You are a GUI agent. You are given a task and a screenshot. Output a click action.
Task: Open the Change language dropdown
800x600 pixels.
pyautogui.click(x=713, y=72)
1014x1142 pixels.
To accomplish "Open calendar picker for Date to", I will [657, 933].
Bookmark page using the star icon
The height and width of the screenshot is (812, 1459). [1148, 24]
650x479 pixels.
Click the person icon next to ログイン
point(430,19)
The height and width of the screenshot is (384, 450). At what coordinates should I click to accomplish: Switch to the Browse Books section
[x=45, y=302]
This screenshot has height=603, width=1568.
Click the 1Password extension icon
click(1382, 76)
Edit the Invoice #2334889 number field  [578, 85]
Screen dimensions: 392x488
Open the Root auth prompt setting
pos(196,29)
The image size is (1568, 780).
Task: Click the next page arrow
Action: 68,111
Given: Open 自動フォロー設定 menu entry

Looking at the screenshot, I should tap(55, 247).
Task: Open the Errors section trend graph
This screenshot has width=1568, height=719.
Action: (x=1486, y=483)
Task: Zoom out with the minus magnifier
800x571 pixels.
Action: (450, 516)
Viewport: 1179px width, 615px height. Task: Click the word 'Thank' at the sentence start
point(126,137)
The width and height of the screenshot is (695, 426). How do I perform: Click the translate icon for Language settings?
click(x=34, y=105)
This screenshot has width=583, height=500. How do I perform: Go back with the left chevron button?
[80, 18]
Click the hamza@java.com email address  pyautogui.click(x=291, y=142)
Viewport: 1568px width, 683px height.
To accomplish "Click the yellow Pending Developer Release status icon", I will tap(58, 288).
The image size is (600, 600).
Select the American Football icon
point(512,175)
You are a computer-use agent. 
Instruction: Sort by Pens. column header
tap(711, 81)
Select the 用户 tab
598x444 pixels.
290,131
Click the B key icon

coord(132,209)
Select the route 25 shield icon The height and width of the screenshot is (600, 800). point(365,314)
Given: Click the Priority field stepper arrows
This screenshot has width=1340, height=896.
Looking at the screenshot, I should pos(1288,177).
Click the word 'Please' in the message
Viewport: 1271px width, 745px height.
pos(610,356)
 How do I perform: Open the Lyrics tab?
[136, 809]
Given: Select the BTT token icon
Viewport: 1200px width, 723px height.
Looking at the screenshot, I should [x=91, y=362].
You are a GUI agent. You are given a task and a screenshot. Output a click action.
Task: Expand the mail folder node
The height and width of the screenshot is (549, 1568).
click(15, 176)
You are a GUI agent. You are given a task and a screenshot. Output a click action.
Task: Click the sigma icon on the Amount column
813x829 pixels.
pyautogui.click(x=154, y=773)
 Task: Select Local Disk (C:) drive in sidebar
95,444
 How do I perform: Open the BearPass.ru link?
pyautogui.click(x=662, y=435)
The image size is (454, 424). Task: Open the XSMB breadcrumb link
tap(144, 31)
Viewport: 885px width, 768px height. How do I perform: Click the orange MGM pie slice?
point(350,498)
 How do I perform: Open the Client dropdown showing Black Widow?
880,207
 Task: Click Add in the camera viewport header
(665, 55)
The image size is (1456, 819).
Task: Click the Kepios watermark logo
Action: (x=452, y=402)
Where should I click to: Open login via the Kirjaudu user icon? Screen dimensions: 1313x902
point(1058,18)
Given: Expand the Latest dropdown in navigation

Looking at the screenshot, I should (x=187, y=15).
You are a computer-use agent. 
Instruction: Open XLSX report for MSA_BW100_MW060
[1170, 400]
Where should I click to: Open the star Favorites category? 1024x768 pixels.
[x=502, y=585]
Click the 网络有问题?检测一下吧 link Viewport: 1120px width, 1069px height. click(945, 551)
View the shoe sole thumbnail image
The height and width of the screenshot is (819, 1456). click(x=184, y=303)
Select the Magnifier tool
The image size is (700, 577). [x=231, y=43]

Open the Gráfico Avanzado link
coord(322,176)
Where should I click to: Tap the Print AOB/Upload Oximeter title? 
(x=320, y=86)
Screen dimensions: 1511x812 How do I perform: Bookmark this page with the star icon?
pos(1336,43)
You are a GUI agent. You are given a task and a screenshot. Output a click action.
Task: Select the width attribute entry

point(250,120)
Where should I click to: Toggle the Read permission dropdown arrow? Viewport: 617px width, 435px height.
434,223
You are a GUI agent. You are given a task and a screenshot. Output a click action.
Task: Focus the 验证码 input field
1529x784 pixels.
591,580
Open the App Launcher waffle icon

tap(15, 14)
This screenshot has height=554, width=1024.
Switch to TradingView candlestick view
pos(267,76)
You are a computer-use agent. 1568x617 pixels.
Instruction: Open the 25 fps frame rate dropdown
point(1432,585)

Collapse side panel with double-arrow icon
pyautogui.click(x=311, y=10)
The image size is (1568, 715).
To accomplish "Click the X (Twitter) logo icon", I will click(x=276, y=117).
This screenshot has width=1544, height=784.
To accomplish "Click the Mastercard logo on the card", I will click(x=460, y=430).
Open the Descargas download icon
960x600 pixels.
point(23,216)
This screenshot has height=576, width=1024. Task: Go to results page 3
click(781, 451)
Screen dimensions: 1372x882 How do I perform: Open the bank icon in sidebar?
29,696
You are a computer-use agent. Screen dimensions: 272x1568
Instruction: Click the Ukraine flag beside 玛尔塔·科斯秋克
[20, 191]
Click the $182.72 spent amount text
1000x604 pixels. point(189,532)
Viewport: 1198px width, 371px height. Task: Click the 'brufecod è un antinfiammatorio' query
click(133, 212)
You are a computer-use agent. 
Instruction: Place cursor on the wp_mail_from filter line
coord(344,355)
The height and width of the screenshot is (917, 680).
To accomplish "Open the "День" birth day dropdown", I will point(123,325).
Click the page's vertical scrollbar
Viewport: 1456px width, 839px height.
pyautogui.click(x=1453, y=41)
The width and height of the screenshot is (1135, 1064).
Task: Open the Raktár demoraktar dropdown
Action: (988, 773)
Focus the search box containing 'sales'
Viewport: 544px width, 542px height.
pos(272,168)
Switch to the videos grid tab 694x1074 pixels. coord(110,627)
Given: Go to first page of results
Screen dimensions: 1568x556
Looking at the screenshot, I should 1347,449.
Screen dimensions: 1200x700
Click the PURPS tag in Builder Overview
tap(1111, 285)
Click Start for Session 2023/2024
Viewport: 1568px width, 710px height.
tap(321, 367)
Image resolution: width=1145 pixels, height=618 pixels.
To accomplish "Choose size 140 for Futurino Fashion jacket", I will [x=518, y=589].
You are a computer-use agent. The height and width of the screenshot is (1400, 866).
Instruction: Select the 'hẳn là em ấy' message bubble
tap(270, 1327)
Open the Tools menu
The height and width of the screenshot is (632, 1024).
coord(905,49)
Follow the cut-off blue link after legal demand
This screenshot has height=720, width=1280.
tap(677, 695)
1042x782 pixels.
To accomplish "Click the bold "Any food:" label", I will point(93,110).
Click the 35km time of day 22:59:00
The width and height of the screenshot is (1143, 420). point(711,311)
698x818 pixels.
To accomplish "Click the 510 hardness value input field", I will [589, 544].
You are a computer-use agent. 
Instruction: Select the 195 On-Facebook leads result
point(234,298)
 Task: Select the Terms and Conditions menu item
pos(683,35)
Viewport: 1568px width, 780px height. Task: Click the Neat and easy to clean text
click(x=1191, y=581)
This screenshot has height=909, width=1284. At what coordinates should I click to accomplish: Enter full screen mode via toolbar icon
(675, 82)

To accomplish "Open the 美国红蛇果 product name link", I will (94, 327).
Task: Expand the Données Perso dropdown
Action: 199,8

-- -- --

### [DIRECTIONS]
Going through the data above, count each line that contains "Focus" and give only that figure.

### [EXERCISE SOLUTION]
2